Poetry is weakest area of English teaching

According to today's Daily Mail, classic poems are in danger of disappearing from English lessons because teachers with little knowledge of literature are resorting to "lightweight" verse, school inspectors have warned. Only very few primary schools are tackling works such as Wordworth's Daffodils or Coleridge's the Rime of the Ancient Mariner. Too many primary teachers do not know enough about poetry to cover the subject properly and concentrate instead on a narrow range of easier works, often by modern writers.

Ofsted inspectors also warned that a culture of coaching pupils for tests in the three Rs was squeezing the time available for the study of poetry. Across primary and secondary schools, too much poetry teaching was "dull" and unchallenging, they said. Inspectors who checked poetry teaching at 86 primary and secondary schools concluded it was the worst-taught aspect of English. One in three schools were merely "satisfactory" while only seven were rated "outstanding". At primary level, many teachers had not been trained well enough to cover poetry with their classes.

Rather than giving detailed feedback on pupils' own attempts at poetry, they tended to make comments such as "super" or "lovely poem". In a report published today, inspectors also urged teachers to allow children to study a wider range of poems both from classic authors and other cultures. "Many teachers, especially in the primary schools, did not know enough about poetry," the inspectors said. "This sometimes led to poor quality marking and a uniformity in practice, where the same few poems were studied across most schools. "Although these poems were mostly worth studying, many of them were relatively lightweight and pupils had only limited experience of classic poems and poems from other cultures and traditions."

Children's experience of poetry also suffered through the "emphasis over recent years on raising standards of basic literacy" and national tests, the report said. Teachers who set boring class work - such as asking pupils to count the lines or list the rhymes in a poem - make poetry "a chore rather than a pleasure".

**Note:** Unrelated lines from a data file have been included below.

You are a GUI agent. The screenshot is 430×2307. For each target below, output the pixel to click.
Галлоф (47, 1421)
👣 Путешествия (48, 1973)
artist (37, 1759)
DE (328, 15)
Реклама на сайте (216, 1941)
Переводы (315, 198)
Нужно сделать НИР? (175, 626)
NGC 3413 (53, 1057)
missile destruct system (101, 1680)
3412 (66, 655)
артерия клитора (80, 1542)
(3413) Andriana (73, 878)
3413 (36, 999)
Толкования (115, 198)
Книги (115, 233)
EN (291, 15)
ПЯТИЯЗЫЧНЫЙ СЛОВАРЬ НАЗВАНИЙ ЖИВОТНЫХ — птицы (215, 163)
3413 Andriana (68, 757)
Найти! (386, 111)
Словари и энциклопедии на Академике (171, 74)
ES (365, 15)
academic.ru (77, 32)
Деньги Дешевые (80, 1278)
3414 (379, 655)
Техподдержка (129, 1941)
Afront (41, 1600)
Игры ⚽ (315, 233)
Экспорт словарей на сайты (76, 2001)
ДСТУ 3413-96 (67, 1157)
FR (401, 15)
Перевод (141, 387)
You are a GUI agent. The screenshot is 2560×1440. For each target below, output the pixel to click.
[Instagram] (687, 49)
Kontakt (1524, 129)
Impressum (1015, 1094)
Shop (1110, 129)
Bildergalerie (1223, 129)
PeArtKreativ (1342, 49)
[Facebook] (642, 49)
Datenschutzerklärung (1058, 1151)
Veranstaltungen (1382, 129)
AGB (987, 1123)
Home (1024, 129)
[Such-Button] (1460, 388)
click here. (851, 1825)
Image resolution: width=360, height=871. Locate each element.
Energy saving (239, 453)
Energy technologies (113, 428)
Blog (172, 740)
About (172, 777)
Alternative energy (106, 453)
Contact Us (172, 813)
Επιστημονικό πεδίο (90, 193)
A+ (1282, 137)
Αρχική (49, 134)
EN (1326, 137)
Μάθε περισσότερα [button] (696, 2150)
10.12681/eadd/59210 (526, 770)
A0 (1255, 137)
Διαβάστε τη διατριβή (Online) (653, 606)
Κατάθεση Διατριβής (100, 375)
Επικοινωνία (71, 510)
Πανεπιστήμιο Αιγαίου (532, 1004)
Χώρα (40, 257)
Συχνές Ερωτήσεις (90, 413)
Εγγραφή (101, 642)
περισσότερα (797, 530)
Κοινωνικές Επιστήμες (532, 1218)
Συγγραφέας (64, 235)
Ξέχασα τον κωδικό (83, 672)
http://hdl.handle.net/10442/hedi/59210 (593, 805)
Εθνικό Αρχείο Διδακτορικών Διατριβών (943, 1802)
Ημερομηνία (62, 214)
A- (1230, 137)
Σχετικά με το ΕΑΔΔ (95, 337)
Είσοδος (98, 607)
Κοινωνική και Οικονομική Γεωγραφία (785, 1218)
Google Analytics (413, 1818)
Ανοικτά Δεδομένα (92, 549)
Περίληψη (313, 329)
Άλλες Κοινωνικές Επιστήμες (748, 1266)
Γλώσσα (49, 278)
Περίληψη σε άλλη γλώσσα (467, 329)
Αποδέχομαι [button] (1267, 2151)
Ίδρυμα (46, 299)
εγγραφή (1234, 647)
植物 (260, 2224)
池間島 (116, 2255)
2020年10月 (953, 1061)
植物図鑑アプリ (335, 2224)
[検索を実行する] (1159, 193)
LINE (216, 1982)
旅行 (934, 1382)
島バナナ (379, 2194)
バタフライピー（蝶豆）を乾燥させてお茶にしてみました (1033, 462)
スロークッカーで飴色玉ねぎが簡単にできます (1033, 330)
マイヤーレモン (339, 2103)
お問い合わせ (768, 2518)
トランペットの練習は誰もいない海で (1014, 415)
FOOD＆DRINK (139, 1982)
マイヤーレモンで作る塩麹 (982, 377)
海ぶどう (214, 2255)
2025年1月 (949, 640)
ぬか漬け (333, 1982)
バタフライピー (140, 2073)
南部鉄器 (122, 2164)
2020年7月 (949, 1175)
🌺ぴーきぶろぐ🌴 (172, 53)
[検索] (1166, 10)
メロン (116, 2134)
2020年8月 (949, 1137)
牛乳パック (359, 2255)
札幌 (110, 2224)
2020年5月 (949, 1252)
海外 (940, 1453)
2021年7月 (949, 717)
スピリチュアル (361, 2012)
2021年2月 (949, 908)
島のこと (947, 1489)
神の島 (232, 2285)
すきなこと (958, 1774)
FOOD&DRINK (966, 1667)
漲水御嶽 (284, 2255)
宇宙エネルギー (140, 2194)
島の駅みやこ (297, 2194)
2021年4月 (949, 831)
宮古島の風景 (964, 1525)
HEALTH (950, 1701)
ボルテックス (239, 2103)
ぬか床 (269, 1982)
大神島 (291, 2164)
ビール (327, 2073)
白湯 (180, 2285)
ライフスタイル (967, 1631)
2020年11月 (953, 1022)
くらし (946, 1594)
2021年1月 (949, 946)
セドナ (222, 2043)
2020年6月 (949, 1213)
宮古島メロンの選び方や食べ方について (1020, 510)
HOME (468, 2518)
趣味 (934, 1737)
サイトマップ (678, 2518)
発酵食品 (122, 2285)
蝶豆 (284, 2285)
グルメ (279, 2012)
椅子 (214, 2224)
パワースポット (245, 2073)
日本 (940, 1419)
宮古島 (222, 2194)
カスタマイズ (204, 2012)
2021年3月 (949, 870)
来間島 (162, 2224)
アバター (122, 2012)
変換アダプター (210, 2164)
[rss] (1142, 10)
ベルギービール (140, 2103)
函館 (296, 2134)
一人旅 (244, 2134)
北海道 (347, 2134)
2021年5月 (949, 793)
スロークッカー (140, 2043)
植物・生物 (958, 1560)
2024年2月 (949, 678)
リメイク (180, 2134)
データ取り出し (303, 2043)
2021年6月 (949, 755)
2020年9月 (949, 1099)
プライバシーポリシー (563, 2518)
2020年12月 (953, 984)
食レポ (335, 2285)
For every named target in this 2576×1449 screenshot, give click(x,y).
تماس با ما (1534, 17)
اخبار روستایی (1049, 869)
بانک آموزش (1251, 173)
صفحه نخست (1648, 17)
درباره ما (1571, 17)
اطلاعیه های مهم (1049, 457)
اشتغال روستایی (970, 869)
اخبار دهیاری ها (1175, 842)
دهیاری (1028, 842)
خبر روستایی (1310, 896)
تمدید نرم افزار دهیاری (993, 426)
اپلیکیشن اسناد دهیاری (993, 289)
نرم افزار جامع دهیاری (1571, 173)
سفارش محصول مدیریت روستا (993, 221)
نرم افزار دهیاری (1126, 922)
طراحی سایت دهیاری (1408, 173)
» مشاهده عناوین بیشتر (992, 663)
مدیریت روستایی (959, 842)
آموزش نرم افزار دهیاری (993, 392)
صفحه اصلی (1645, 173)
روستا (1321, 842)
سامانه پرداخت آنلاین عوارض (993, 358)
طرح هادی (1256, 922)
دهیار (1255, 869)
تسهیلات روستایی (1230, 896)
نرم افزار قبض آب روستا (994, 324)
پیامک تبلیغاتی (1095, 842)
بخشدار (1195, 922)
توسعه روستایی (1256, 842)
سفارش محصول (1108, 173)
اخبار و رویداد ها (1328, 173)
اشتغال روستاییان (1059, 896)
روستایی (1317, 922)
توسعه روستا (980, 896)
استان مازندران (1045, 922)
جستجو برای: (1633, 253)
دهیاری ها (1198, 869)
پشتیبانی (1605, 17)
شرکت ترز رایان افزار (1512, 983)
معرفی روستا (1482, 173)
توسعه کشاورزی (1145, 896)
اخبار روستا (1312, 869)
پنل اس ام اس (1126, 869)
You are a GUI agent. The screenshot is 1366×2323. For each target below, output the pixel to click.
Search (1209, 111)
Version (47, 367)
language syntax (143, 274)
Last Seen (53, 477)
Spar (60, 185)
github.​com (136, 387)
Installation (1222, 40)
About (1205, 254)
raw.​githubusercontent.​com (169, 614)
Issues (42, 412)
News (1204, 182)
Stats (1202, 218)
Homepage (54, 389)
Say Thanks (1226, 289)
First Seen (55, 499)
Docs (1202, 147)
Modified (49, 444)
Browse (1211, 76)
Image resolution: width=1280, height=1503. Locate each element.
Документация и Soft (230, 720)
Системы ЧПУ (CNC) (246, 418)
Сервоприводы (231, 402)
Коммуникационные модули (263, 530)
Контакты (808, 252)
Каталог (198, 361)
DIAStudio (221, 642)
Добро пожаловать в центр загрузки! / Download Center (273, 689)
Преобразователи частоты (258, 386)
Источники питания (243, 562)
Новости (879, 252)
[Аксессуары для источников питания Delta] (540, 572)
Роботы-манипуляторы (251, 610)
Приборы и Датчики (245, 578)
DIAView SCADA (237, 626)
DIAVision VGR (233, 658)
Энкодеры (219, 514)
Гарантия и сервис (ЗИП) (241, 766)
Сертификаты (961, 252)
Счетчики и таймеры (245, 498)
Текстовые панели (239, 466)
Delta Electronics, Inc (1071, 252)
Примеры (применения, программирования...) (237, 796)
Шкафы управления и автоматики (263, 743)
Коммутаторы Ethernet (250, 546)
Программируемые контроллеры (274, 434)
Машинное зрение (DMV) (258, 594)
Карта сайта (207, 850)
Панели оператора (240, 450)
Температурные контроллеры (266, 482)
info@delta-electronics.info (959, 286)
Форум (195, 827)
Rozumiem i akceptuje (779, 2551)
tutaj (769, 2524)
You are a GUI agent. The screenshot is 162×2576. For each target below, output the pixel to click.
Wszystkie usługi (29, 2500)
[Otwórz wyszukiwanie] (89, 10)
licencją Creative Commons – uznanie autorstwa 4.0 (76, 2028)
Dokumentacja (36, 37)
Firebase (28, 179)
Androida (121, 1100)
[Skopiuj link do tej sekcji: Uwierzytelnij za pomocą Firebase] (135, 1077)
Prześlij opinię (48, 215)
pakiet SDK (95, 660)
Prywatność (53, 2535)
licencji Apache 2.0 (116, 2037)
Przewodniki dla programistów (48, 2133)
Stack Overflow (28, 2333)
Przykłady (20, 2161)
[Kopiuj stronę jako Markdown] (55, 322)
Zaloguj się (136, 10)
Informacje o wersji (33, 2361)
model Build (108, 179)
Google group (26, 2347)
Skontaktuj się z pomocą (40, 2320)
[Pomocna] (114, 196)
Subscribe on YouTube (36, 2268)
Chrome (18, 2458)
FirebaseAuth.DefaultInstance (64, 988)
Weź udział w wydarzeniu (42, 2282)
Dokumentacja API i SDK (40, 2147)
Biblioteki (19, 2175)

Personally, I really struggle teaching poetry. I find it really difficult to be inspired by writing poems and would really appreciate any extra training on this subject!!

1 comment:

Anonymous said...

Great to see a Y6 teacher blog - nice to know your out there! Does it help to cope with the mad world we find ourselves in!
I love poetry - my degree is in literature and history so I have fun teaching it - but I can see the OF*** poeple have a point -it is too neglected.
My tip is to read lots of poetry - the more you do the more you will appreciate and understand.